Source start

Re: [Fedora-commons-developers] Fedora OutOfMemoryErrors

Chris Wilper Tue, 26 Aug 2008 12:14:44 -0700

Hi Kai,

I've been making changes on dev-150445, viewable at
http://fedora-commons.svn.sourceforge.net/viewvc/fedora-commons/fedora/branches/dev-150445/


If you'd like to check it out and see how things are improving, you
can get it via:

svn co 
https://fedora-commons.svn.sourceforge.net/svnroot/fedora-commons/fedora/branches/dev-150445.

So far the thing I did that had the most impact was to modify the
serializer to avoid the use of StringBuffers altogether and stream
things directly using a PrintWriter.

In my test, removing whitespace around foxml and audittrail elements
had some effect as well.  It's not really the repository's job to be
pretty-printing, so this is fine to do.  But I did keep the linefeeds
in place for basic readability purposes.

I also noticed in the RELS-EXT versions of the demo object that you
sent, your xml namespace declarations are currently occuring in each
element under rdf:Description. In your case, a significant chunk of
memory could be saved by putting these declarations in once at the
root RDF element instead.

So far I've been taking measurements on a running server, which has
given me a basic idea of how my changes are affecting heap use.  I
plan to look at the serializers/deserializers in isolation to
understand what they're using on their own.

- Chris


On Thu, Aug 21, 2008 at 3:11 AM, Strnad, Kai
<[EMAIL PROTECTED]> wrote:
> Chris,
>
> Thanks for the suggestion. We rely on versioning, so disabling it is not
> an option for us.
>
> Please let me know if i can help you implement refactorings or bounce some
> ideas off for the new branch...
>
> - Kai
>
>
> -----Ursprüngliche Nachricht-----
> Von: [EMAIL PROTECTED] [mailto:[EMAIL PROTECTED] Im Auftrag von Chris Wilper
> Gesendet: Dienstag, 19. August 2008 17:28
> An: Strnad, Kai
> Cc: Razum, Matthias; Daniel Davis; 
> [email protected]
> Betreff: Re: [Fedora-commons-developers] Fedora OutOfMemoryErrors
>
> Kai,
>
> Thanks for the sample object and detailed analysis.  I agree that not
> keeping the entire DigitalObject in memory would help a whole lot
> here, but would involve some pretty significant changes to code.

Source end

- _Aim 1_
Answer these about the Fedora OutOfMemoryErrors thread:
(a) Which class does the modified serializer use to stream things directly instead of StringBuffers?
(b) Where does Chris say the xml namespace declarations could be put once to save memory?
(c) Why is disabling versioning not an option for Kai?
- _Aim 2_
Reproduce the Fedora OutOfMemoryErrors thread word for word, everything from "So far the thing" down to "basic readability purposes.".

Collected material start

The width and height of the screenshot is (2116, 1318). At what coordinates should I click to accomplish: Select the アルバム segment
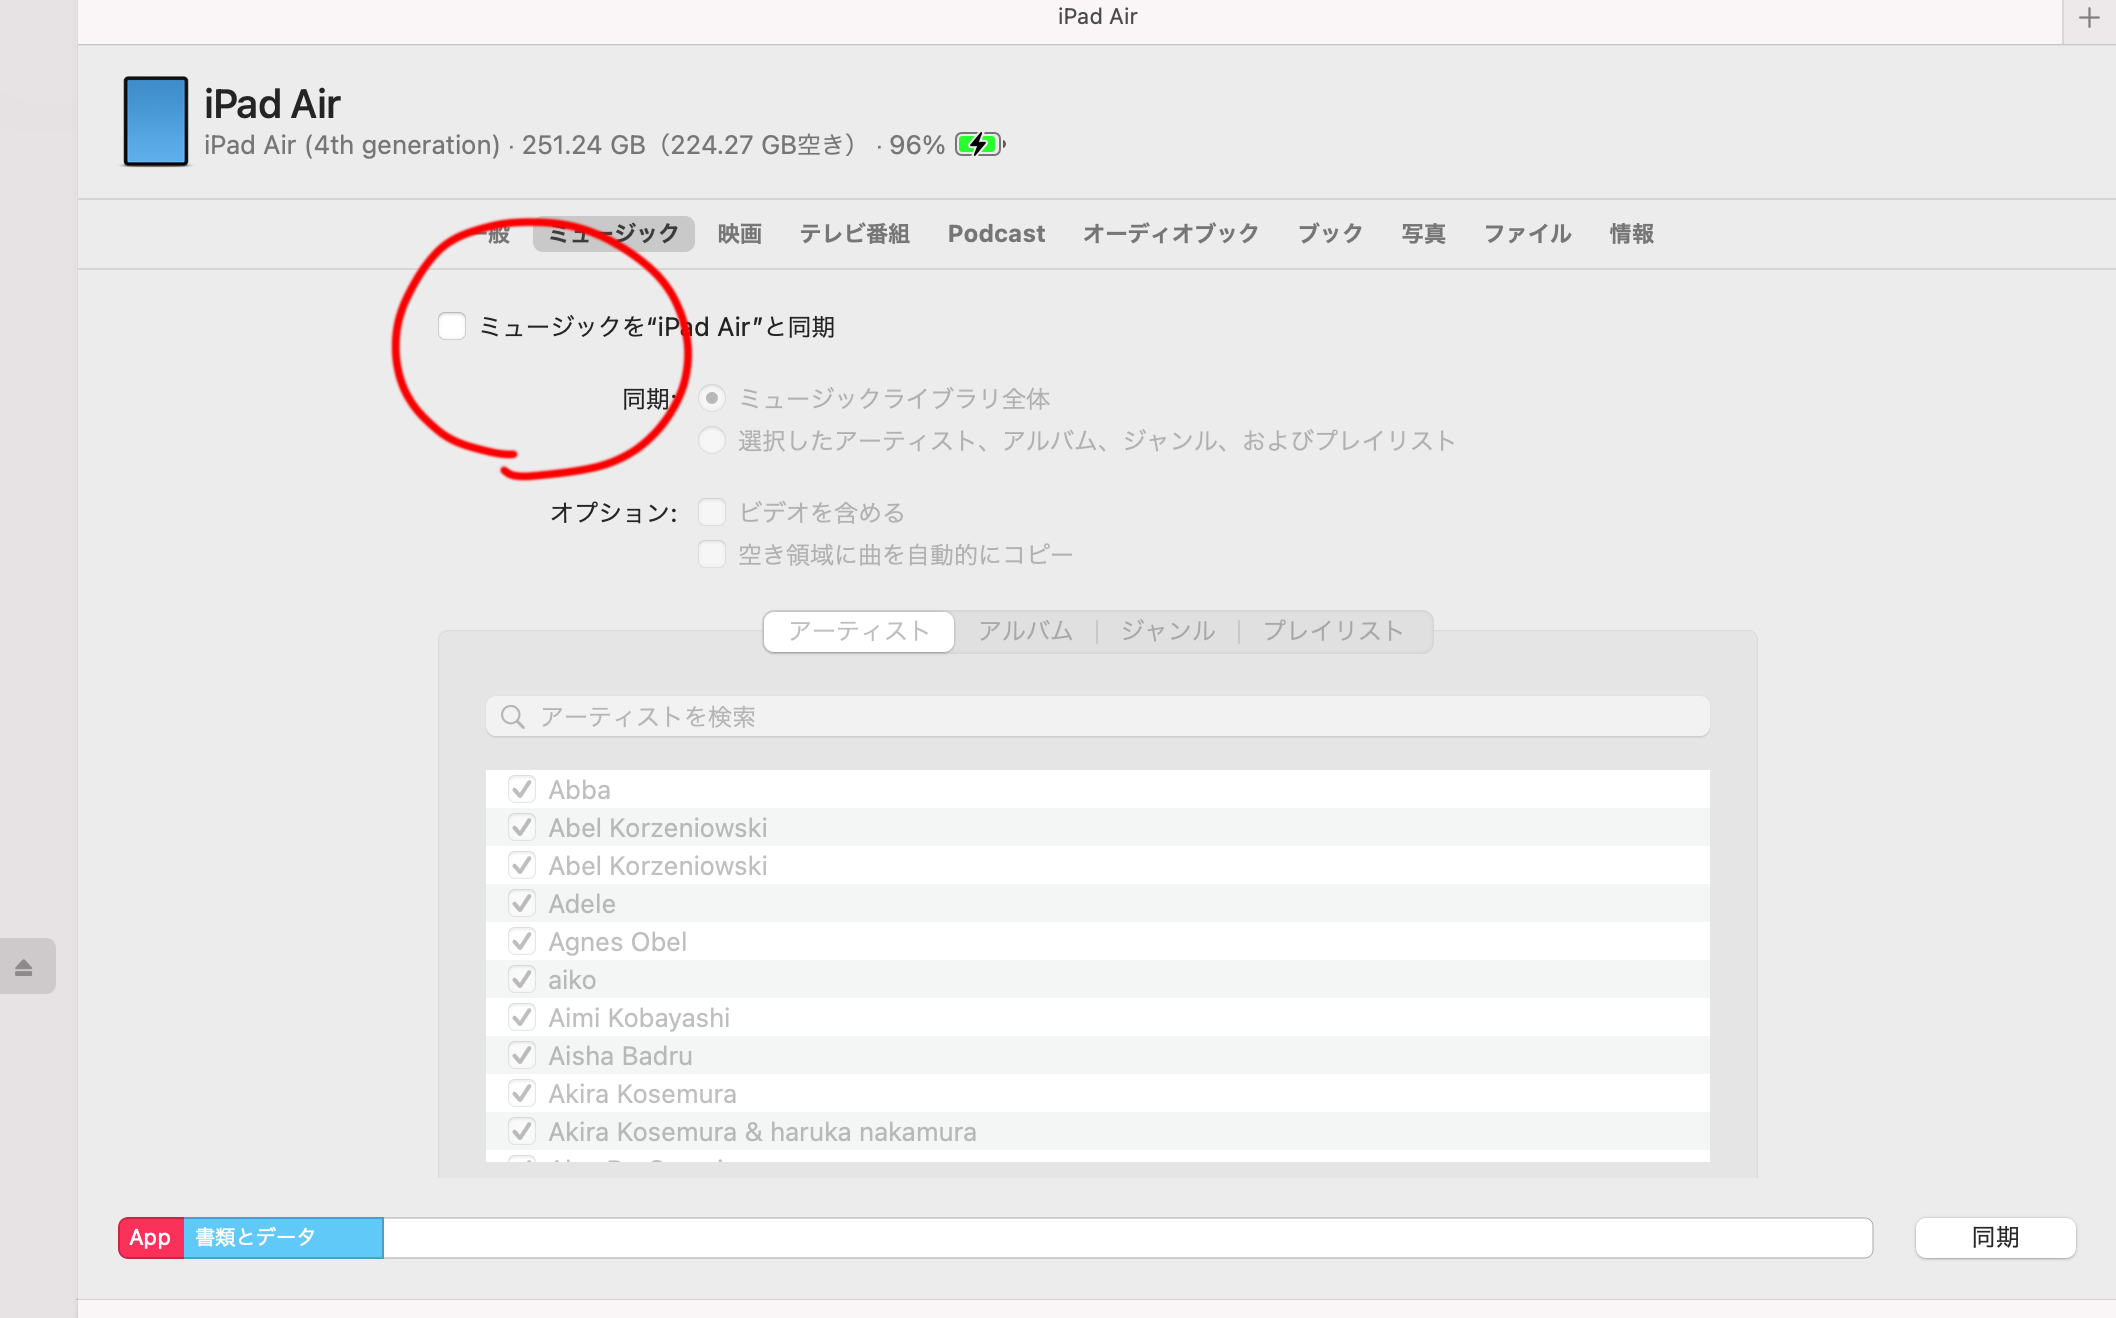tap(1025, 631)
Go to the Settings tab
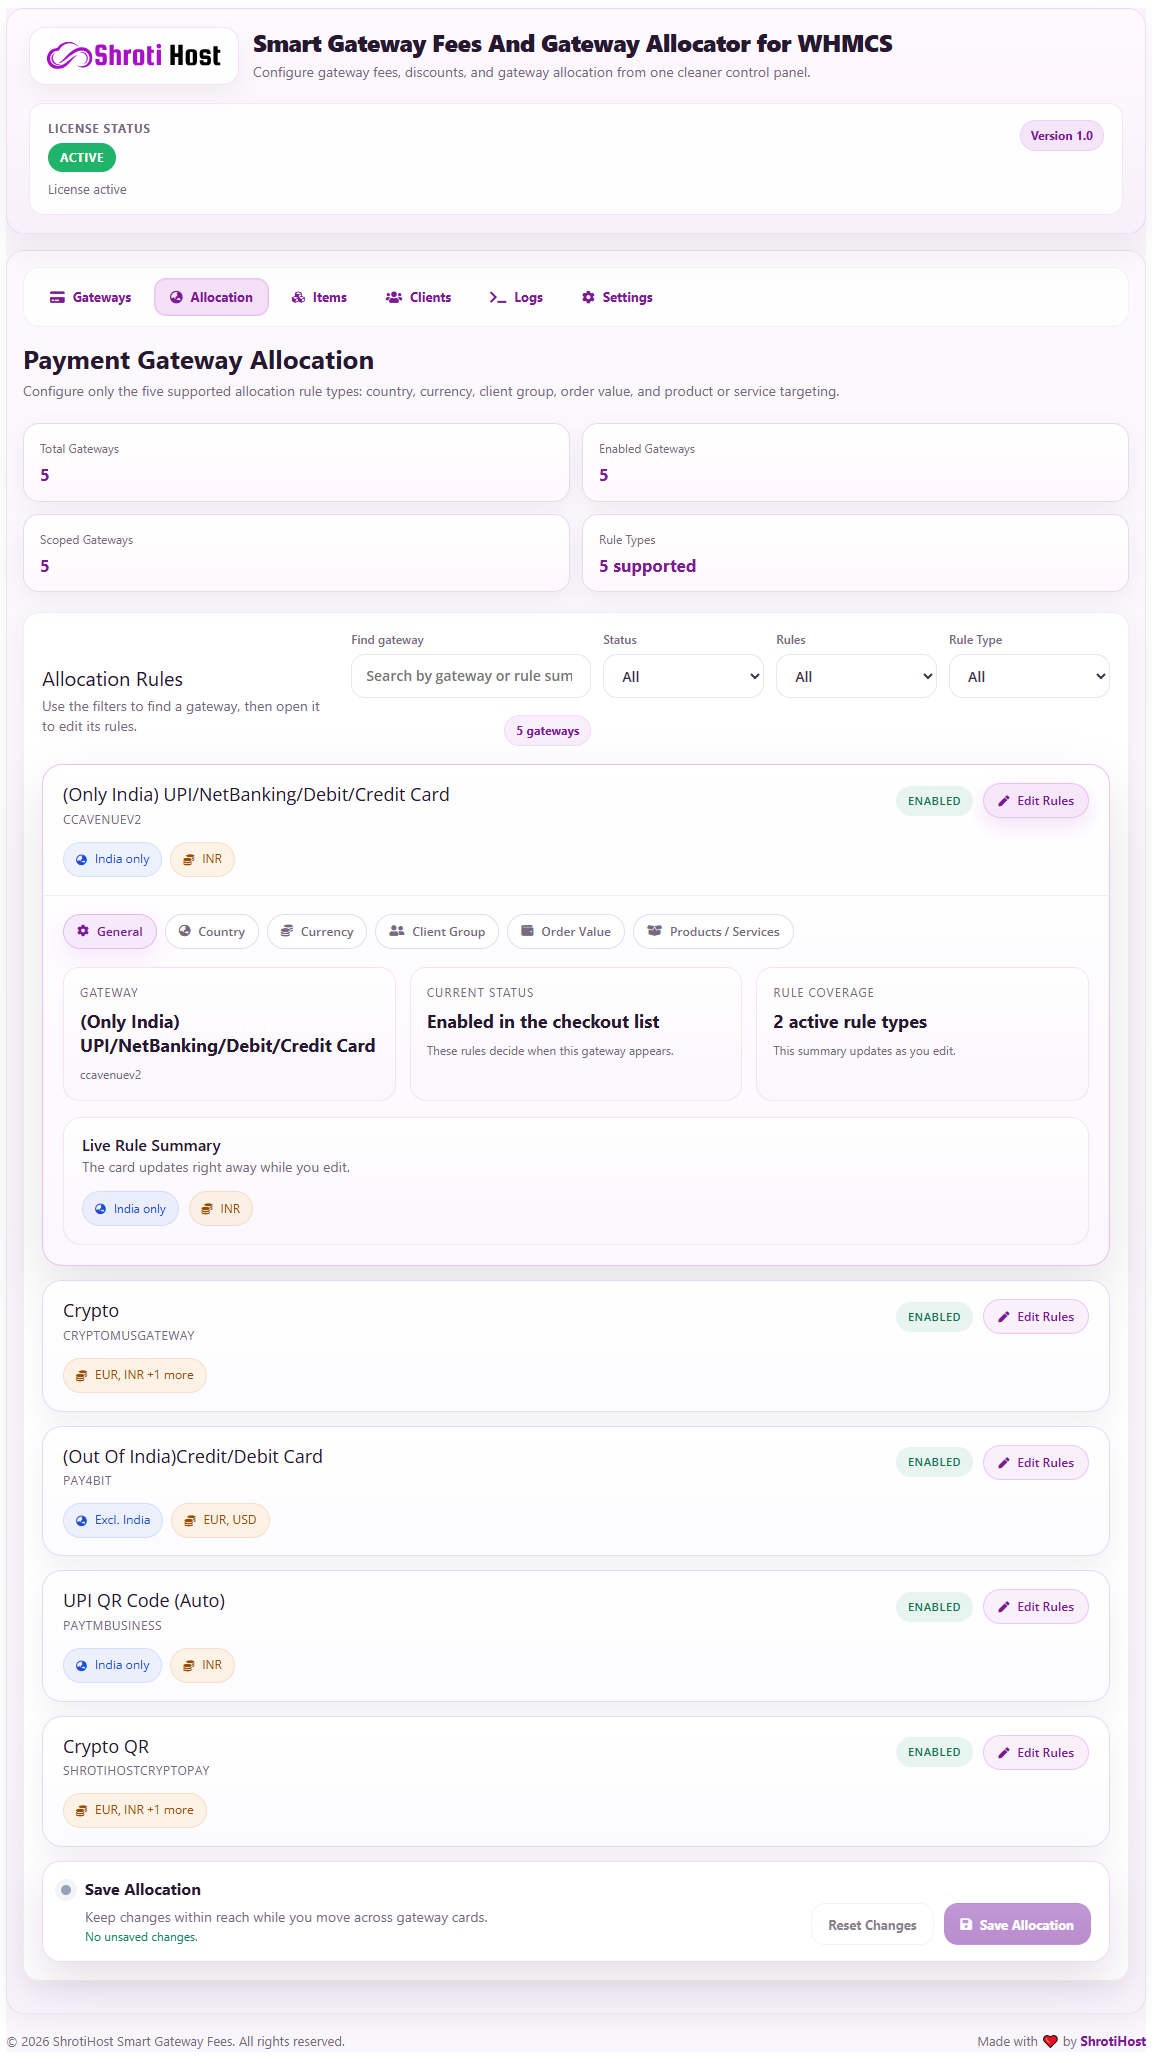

Collected material end

- _Full output 1_
(a) A PrintWriter.
(b) At the root RDF element.
(c) They rely on versioning.

- _Full output 2_
So far the thing I did that had the most impact was to modify the
serializer to avoid the use of StringBuffers altogether and stream
things directly using a PrintWriter.

In my test, removing whitespace around foxml and audittrail elements
had some effect as well.  It's not really the repository's job to be
pretty-printing, so this is fine to do.  But I did keep the linefeeds
in place for basic readability purposes.